Selon les derniers chiffres de la Banque mondiale, seulement 44% de la population a accès à l’électricité dans le pays. L’institution notait, dans un rapport publié cette année, que « la part des ménages ayant accès à l’eau courante […] s’est réduite, passant de 90% environ en 2014 à 72% en 2018 ».

Enfin, une troisième enveloppe de l’USAID d’un montant de 471 millions de dollars se fixe pour objectif d’assurer une croissance inclusive, diversifiée et durable. L’institution de développement américaine entend mettre l’accent sur la consolidation du secteur privé local et sur l’augmentation de la productivité agricole, notamment par le biais du financement de formations.

Réchauffement des relations

Ces fonds bilatéraux seront complétés par une contribution, allant jusqu’à 161 millions de dollars, du Programme régional pour l’environnement en Afrique centrale, axée sur « la conservation, la lutte contre le trafic d’espèces sauvages, la gestion des ressources naturelles et le changement climatique en RD Congo », précise l’USAID, dont les investissements doivent être soumis à l’approbation du Congrès des États-Unis.

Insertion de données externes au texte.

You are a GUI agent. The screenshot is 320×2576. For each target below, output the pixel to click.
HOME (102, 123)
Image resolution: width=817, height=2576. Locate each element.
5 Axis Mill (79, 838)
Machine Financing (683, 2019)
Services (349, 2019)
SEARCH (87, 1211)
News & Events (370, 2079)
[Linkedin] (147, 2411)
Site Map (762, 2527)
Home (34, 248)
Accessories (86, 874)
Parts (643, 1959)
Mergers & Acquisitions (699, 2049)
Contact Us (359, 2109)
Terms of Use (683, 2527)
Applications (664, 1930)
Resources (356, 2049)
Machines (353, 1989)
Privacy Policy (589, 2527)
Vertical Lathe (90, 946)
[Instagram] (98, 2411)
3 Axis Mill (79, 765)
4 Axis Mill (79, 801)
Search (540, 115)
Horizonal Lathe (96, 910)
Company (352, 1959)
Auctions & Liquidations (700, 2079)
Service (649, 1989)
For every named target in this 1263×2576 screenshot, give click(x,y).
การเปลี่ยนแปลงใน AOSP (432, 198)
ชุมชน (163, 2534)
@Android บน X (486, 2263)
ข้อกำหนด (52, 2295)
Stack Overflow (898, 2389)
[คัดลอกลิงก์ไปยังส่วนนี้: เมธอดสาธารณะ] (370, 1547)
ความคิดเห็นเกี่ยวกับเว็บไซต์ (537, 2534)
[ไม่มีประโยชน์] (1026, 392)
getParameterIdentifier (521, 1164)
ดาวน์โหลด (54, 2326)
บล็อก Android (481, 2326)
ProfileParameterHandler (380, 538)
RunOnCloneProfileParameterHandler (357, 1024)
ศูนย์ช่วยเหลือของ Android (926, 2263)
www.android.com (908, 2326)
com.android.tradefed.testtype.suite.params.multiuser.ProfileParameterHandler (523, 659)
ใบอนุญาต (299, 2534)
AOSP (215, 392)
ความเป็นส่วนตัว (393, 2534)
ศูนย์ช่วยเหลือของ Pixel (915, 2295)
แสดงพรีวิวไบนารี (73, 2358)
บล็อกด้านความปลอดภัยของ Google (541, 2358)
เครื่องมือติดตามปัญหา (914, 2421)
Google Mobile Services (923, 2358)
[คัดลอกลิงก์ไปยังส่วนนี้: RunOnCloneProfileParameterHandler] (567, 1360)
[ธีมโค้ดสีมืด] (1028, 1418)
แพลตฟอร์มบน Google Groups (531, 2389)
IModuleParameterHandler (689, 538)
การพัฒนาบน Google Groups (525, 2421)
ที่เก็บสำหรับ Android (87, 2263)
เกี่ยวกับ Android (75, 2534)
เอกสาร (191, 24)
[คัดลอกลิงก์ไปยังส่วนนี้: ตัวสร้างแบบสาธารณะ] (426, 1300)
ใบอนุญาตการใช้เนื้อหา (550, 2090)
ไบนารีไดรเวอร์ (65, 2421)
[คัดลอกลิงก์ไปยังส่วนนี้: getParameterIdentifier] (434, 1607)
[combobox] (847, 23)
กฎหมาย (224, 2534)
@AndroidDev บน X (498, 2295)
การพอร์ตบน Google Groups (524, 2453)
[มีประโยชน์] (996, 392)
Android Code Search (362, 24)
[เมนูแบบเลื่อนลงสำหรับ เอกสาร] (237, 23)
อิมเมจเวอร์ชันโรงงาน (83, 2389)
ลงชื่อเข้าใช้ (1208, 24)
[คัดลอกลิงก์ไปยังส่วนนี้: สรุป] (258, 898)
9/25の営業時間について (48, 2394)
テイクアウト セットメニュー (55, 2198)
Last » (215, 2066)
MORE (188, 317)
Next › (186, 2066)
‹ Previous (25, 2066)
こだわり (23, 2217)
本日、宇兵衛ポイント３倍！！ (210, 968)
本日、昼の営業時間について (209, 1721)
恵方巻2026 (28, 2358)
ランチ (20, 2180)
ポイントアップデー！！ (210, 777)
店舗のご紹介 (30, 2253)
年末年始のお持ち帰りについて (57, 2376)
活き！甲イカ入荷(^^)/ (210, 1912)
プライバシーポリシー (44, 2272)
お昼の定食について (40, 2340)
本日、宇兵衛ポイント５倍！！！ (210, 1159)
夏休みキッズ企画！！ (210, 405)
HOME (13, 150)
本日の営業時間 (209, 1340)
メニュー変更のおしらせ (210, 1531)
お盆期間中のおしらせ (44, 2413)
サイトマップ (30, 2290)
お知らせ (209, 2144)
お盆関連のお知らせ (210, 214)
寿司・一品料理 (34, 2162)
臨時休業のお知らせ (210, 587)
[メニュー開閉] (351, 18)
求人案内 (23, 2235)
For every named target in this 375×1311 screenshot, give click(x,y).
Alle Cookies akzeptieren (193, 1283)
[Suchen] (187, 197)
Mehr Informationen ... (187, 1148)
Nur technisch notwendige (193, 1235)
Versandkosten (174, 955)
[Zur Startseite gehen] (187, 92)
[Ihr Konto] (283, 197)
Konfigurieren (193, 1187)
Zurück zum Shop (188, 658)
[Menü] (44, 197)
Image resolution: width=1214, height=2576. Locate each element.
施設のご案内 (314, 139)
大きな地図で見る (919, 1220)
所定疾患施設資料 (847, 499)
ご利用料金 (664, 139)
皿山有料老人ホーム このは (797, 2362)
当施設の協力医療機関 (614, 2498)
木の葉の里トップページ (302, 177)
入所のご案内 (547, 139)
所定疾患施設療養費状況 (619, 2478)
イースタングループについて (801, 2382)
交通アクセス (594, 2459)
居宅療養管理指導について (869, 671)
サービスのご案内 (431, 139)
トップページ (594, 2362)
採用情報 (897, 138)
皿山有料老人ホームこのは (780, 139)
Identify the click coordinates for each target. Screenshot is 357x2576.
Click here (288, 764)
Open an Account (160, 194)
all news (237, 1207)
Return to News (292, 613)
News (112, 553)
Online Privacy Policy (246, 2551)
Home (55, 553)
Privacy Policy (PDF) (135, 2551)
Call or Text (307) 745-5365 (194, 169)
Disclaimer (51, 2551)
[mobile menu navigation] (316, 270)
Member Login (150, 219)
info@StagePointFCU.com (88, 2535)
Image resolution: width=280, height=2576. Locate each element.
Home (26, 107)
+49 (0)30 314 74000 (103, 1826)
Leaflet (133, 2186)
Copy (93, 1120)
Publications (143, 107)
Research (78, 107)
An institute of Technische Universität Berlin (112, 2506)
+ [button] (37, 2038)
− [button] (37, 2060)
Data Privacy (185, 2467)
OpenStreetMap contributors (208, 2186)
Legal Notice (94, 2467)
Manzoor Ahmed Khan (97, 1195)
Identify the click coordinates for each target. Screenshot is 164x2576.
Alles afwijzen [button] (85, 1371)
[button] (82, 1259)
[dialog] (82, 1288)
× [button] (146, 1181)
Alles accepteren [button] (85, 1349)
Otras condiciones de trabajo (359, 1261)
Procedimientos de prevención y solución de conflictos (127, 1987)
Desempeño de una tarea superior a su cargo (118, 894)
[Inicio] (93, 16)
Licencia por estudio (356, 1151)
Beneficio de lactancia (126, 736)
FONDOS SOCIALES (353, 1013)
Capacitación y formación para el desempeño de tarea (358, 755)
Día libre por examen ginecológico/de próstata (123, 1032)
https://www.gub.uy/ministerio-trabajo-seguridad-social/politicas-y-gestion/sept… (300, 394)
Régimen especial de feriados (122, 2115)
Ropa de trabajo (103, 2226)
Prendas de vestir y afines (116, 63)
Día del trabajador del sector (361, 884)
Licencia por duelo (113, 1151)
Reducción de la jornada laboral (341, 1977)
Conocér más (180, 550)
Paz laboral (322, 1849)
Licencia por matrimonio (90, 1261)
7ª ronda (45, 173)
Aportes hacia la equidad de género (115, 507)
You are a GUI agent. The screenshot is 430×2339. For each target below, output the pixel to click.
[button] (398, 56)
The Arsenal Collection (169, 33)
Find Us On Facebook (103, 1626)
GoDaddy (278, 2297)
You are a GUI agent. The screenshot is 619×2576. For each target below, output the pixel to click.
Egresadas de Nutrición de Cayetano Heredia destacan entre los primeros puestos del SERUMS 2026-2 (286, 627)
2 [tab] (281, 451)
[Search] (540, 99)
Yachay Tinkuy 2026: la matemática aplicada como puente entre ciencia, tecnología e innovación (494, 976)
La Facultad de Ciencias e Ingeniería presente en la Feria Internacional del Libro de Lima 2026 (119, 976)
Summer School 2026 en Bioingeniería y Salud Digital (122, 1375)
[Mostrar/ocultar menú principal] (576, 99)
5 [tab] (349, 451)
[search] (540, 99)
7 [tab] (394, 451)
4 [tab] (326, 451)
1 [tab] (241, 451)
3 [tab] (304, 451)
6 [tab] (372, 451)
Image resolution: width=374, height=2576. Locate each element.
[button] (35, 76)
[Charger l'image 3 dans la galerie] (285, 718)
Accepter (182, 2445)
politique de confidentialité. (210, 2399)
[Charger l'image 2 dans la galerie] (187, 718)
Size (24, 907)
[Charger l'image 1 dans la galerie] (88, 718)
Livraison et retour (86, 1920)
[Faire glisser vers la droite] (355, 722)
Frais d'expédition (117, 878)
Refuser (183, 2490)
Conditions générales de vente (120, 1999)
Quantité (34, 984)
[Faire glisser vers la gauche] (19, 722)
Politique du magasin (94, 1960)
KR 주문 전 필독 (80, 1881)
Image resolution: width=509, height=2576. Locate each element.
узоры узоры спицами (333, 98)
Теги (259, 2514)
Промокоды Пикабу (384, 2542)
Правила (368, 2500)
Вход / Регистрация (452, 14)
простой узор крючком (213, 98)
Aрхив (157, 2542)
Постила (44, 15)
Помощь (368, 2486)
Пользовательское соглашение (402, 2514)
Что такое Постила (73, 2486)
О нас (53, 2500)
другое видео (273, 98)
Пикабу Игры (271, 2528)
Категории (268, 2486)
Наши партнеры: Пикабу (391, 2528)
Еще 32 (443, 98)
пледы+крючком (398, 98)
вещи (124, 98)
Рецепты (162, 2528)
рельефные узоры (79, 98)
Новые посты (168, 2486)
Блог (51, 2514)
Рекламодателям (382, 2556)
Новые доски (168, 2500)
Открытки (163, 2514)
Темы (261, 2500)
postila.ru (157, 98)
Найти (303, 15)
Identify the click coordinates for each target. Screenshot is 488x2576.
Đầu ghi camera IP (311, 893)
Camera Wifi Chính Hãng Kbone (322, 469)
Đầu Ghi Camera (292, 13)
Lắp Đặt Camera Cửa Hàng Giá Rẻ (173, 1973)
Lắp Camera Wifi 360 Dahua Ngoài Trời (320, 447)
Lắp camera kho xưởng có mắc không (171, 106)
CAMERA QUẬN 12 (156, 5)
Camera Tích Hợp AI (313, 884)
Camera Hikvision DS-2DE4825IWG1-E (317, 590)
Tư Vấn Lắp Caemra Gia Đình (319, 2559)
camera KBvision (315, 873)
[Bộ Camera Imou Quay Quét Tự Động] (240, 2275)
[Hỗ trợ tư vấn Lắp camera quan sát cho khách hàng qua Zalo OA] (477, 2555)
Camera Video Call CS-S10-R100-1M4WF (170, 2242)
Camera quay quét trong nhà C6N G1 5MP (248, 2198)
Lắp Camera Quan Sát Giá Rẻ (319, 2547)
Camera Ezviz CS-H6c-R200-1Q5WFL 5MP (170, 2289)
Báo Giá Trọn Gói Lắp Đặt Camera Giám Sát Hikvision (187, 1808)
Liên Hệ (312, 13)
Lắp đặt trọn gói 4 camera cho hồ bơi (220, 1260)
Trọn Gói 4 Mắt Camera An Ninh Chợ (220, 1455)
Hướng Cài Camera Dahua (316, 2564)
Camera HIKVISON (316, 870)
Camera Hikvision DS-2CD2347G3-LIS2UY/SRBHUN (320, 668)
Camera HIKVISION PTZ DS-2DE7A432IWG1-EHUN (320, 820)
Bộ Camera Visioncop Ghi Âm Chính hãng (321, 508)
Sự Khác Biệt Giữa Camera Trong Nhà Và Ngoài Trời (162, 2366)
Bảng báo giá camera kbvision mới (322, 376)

Conclu quelques jours après l’annonce d’un accord entre le FMI et le gouvernement congolais sur l’octroi d’une facilité de crédit de 1,5 milliard de dollars, ce financement intervient alors que les relations entre Kinshasa et Washington se réchauffent, depuis la nomination de l’ambassadeur Mike Hammer en septembre 2018 et l’élection du président Félix Tshisekedi en décembre de la même année.

La stratégie de coopération américaine s’aligne ainsi sur l’agenda en douze points du président Tshisekedi et sur le Plan de développement national (PDN) 2020-2024.